Activity ▸ Copy each record exactly, word for word.

Records contained in a dataset
------------------------------------

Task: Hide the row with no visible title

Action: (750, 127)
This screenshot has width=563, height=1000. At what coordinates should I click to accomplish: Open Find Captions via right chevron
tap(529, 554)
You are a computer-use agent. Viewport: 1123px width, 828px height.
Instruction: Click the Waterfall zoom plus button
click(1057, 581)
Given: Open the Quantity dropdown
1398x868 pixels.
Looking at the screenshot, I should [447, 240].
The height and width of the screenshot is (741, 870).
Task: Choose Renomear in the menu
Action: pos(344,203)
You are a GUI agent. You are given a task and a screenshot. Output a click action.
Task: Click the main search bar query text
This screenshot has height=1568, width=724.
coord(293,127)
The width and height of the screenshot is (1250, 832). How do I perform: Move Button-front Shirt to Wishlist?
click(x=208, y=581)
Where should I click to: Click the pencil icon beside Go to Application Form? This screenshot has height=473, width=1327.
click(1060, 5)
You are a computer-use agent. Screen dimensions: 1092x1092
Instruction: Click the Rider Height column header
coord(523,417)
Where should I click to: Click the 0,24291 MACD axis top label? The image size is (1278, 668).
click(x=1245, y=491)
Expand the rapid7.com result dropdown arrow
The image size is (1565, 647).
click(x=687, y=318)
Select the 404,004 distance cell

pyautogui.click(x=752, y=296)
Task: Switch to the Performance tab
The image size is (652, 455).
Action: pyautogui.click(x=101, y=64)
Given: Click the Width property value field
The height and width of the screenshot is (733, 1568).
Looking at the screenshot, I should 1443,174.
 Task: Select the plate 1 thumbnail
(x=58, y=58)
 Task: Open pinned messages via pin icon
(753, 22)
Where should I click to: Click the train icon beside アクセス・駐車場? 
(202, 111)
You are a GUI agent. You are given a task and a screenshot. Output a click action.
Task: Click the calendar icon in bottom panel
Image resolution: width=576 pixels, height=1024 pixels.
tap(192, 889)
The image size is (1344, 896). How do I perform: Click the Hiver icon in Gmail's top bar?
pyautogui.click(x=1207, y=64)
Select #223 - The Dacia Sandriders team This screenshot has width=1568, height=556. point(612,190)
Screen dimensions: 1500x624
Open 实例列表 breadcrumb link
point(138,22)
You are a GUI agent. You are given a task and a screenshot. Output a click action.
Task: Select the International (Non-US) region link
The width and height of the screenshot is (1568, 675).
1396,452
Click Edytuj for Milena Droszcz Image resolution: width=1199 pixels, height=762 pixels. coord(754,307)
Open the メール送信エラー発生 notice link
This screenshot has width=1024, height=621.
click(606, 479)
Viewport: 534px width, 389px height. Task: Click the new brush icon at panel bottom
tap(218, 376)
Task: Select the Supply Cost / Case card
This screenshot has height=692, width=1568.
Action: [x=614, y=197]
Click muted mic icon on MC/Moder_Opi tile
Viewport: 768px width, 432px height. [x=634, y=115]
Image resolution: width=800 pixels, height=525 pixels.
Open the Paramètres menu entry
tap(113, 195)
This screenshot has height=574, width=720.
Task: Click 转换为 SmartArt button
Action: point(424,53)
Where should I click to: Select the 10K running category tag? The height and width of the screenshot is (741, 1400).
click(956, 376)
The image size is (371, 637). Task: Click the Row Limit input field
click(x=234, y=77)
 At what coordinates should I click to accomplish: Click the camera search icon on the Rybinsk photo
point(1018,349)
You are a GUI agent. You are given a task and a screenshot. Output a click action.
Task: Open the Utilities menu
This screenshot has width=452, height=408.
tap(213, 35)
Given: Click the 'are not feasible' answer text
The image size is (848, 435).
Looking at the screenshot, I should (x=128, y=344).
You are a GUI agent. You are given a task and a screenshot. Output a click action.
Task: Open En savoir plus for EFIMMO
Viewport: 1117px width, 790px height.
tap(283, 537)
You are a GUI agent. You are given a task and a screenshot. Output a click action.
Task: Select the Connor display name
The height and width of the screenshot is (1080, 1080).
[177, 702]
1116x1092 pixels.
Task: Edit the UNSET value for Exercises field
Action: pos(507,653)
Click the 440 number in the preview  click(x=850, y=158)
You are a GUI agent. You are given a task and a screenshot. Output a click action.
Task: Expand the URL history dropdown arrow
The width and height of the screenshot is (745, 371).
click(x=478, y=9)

------------------------------------

Expected answer ▸
Task: Hide the row with no visible title

Action: (750, 127)
This screenshot has width=563, height=1000. At what coordinates should I click to accomplish: Open Find Captions via right chevron
tap(529, 554)
You are a computer-use agent. Viewport: 1123px width, 828px height.
Instruction: Click the Waterfall zoom plus button
click(1057, 581)
Given: Open the Quantity dropdown
1398x868 pixels.
Looking at the screenshot, I should [447, 240].
The height and width of the screenshot is (741, 870).
Task: Choose Renomear in the menu
Action: pos(344,203)
You are a GUI agent. You are given a task and a screenshot. Output a click action.
Task: Click the main search bar query text
This screenshot has height=1568, width=724.
coord(293,127)
The width and height of the screenshot is (1250, 832). How do I perform: Move Button-front Shirt to Wishlist?
click(x=208, y=581)
Where should I click to: Click the pencil icon beside Go to Application Form? This screenshot has height=473, width=1327.
click(1060, 5)
You are a computer-use agent. Screen dimensions: 1092x1092
Instruction: Click the Rider Height column header
coord(523,417)
Where should I click to: Click the 0,24291 MACD axis top label? The image size is (1278, 668).
click(x=1245, y=491)
Expand the rapid7.com result dropdown arrow
The image size is (1565, 647).
click(x=687, y=318)
Select the 404,004 distance cell

pyautogui.click(x=752, y=296)
Task: Switch to the Performance tab
The image size is (652, 455).
Action: pyautogui.click(x=101, y=64)
Given: Click the Width property value field
The height and width of the screenshot is (733, 1568).
Looking at the screenshot, I should 1443,174.
 Task: Select the plate 1 thumbnail
(x=58, y=58)
 Task: Open pinned messages via pin icon
(753, 22)
Where should I click to: Click the train icon beside アクセス・駐車場? 
(202, 111)
You are a GUI agent. You are given a task and a screenshot. Output a click action.
Task: Click the calendar icon in bottom panel
Image resolution: width=576 pixels, height=1024 pixels.
tap(192, 889)
The image size is (1344, 896). How do I perform: Click the Hiver icon in Gmail's top bar?
pyautogui.click(x=1207, y=64)
Select #223 - The Dacia Sandriders team This screenshot has width=1568, height=556. point(612,190)
Screen dimensions: 1500x624
Open 实例列表 breadcrumb link
point(138,22)
You are a GUI agent. You are given a task and a screenshot. Output a click action.
Task: Select the International (Non-US) region link
The width and height of the screenshot is (1568, 675).
1396,452
Click Edytuj for Milena Droszcz Image resolution: width=1199 pixels, height=762 pixels. coord(754,307)
Open the メール送信エラー発生 notice link
This screenshot has width=1024, height=621.
click(606, 479)
Viewport: 534px width, 389px height. Task: Click the new brush icon at panel bottom
tap(218, 376)
Task: Select the Supply Cost / Case card
This screenshot has height=692, width=1568.
Action: [x=614, y=197]
Click muted mic icon on MC/Moder_Opi tile
Viewport: 768px width, 432px height. [x=634, y=115]
Image resolution: width=800 pixels, height=525 pixels.
Open the Paramètres menu entry
tap(113, 195)
This screenshot has height=574, width=720.
Task: Click 转换为 SmartArt button
Action: point(424,53)
Where should I click to: Select the 10K running category tag? The height and width of the screenshot is (741, 1400).
click(956, 376)
The image size is (371, 637). Task: Click the Row Limit input field
click(x=234, y=77)
 At what coordinates should I click to accomplish: Click the camera search icon on the Rybinsk photo
point(1018,349)
You are a GUI agent. You are given a task and a screenshot. Output a click action.
Task: Open the Utilities menu
This screenshot has width=452, height=408.
tap(213, 35)
Given: Click the 'are not feasible' answer text
The image size is (848, 435).
Looking at the screenshot, I should (x=128, y=344).
You are a GUI agent. You are given a task and a screenshot. Output a click action.
Task: Open En savoir plus for EFIMMO
Viewport: 1117px width, 790px height.
tap(283, 537)
You are a GUI agent. You are given a task and a screenshot. Output a click action.
Task: Select the Connor display name
The height and width of the screenshot is (1080, 1080).
[177, 702]
1116x1092 pixels.
Task: Edit the UNSET value for Exercises field
Action: pos(507,653)
Click the 440 number in the preview  click(x=850, y=158)
You are a GUI agent. You are given a task and a screenshot. Output a click action.
Task: Expand the URL history dropdown arrow
The width and height of the screenshot is (745, 371).
click(x=478, y=9)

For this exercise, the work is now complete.